てる

たそがれ清兵衛のてるのレビュー・感想・評価

たそがれ清兵衛(2002年製作の映画)
4.7
好きな映画であるのに、あらすじを聞かれて答えられなかった。これは観なければならない。最後に観たのは10年ほど前だっただろうか。その為、新鮮な気持ちで観ることができた。

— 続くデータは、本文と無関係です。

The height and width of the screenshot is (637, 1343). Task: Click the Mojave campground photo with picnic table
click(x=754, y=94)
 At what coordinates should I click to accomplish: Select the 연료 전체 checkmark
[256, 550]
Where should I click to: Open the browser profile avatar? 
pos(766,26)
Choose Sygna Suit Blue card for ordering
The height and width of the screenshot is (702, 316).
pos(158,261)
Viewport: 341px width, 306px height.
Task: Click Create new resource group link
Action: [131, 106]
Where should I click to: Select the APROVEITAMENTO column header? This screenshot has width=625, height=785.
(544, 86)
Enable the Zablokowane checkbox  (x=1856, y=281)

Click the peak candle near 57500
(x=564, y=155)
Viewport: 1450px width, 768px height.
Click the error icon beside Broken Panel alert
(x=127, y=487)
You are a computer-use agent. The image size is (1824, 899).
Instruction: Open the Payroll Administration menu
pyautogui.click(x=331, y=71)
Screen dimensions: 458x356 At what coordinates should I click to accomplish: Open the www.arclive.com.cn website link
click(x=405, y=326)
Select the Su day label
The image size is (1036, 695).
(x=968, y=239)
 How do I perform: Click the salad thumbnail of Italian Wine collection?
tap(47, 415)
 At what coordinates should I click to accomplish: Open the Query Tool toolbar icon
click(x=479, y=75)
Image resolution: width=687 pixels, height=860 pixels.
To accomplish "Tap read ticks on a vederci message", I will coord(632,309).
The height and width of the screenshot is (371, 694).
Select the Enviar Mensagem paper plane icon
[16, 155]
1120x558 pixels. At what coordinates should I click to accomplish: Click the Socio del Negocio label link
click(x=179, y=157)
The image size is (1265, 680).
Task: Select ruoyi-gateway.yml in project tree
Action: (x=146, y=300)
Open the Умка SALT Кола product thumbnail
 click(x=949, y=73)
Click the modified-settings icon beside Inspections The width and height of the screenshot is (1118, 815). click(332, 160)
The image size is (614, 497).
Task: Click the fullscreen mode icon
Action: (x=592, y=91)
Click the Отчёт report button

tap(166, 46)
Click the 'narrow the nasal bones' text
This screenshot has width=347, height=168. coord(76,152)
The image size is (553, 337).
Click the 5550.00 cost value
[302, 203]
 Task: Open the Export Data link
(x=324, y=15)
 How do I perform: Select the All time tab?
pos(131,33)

やはり面白い。キャストがいい。時代劇三部作の中でこの作品のキャストが一番様になっている。特に真田広之。時代劇の殺陣をやらせたらやはりこの人の右に出るものはいない。木刀を振っている姿を見ると、本当にこの人は強いんだろうなぁと思わせてくれる。そういう人でないと剣の名手の役は演じることは出来ないだろう。あと、普通にイケメン。イケメンでイクメンで謙虚だけど、剣の達人って、全てが揃ってる。そりゃ、宮沢りえも嫁にいきたいと思うよね。宮沢りえも良かった。大和撫子ってこういう人のことを言うんだね。お着物が似合うこと似合うこと。艶やかでいらした。この二人のツーショットは眼福でした。本当の夫婦なら良かったのにと思ってしまう。
そして、田中泯。この人との最後の殺陣は良かった。眼光が鋭い。この人もまた、本当に強いんだろうと思わせる迫力があった。驚きなのはこれが映画初出演だということ。重々しい芝居だと思ったけど、ほぼ初芝居なんて信じられない。さすが、ダンサー。勘がいいのだろう。殺陣が上手いのも頷ける。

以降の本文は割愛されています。